● WORK REQUIRED
Convert each line of the records below into a string in a JSON list, one string per line, and leave out blank lines.

►

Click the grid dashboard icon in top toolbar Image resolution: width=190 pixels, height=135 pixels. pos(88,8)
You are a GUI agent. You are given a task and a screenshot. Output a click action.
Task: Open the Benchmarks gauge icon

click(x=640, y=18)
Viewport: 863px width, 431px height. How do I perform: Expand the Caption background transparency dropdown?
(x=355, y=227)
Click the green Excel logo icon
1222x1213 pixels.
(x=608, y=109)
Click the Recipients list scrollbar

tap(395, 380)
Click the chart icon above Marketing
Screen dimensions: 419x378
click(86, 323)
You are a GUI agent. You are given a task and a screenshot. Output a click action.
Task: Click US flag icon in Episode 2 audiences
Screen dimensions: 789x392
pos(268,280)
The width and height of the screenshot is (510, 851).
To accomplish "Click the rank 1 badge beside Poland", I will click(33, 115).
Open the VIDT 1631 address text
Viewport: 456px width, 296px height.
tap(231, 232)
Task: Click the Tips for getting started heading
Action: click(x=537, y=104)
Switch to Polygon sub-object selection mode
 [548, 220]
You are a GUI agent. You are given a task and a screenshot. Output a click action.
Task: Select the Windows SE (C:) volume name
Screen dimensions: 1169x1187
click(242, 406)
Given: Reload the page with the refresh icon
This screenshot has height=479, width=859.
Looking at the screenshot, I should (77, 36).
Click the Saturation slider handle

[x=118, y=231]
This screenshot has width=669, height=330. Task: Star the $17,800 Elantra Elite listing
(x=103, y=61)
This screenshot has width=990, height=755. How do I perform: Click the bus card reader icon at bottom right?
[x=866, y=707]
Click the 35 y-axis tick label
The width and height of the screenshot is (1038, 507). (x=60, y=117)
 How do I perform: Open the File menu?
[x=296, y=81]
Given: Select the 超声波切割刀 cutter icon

◄

● RESULT
[
  "Click the grid dashboard icon in top toolbar Image resolution: width=190 pixels, height=135 pixels. pos(88,8)",
  "You are a GUI agent. You are given a task and a screenshot. Output a click action.",
  "Task: Open the Benchmarks gauge icon",
  "click(x=640, y=18)",
  "Viewport: 863px width, 431px height. How do I perform: Expand the Caption background transparency dropdown?",
  "(x=355, y=227)",
  "Click the green Excel logo icon",
  "1222x1213 pixels.",
  "(x=608, y=109)",
  "Click the Recipients list scrollbar",
  "tap(395, 380)",
  "Click the chart icon above Marketing",
  "Screen dimensions: 419x378",
  "click(86, 323)",
  "You are a GUI agent. You are given a task and a screenshot. Output a click action.",
  "Task: Click US flag icon in Episode 2 audiences",
  "Screen dimensions: 789x392",
  "pos(268,280)",
  "The width and height of the screenshot is (510, 851).",
  "To accomplish \"Click the rank 1 badge beside Poland\", I will click(33, 115).",
  "Open the VIDT 1631 address text",
  "Viewport: 456px width, 296px height.",
  "tap(231, 232)",
  "Task: Click the Tips for getting started heading",
  "Action: click(x=537, y=104)",
  "Switch to Polygon sub-object selection mode",
  " [548, 220]",
  "You are a GUI agent. You are given a task and a screenshot. Output a click action.",
  "Task: Select the Windows SE (C:) volume name",
  "Screen dimensions: 1169x1187",
  "click(242, 406)",
  "Given: Reload the page with the refresh icon",
  "This screenshot has height=479, width=859.",
  "Looking at the screenshot, I should (77, 36).",
  "Click the Saturation slider handle",
  "[x=118, y=231]",
  "This screenshot has width=669, height=330. Task: Star the $17,800 Elantra Elite listing",
  "(x=103, y=61)",
  "This screenshot has width=990, height=755. How do I perform: Click the bus card reader icon at bottom right?",
  "[x=866, y=707]",
  "Click the 35 y-axis tick label",
  "The width and height of the screenshot is (1038, 507). (x=60, y=117)",
  " How do I perform: Open the File menu?",
  "[x=296, y=81]",
  "Given: Select the 超声波切割刀 cutter icon"
]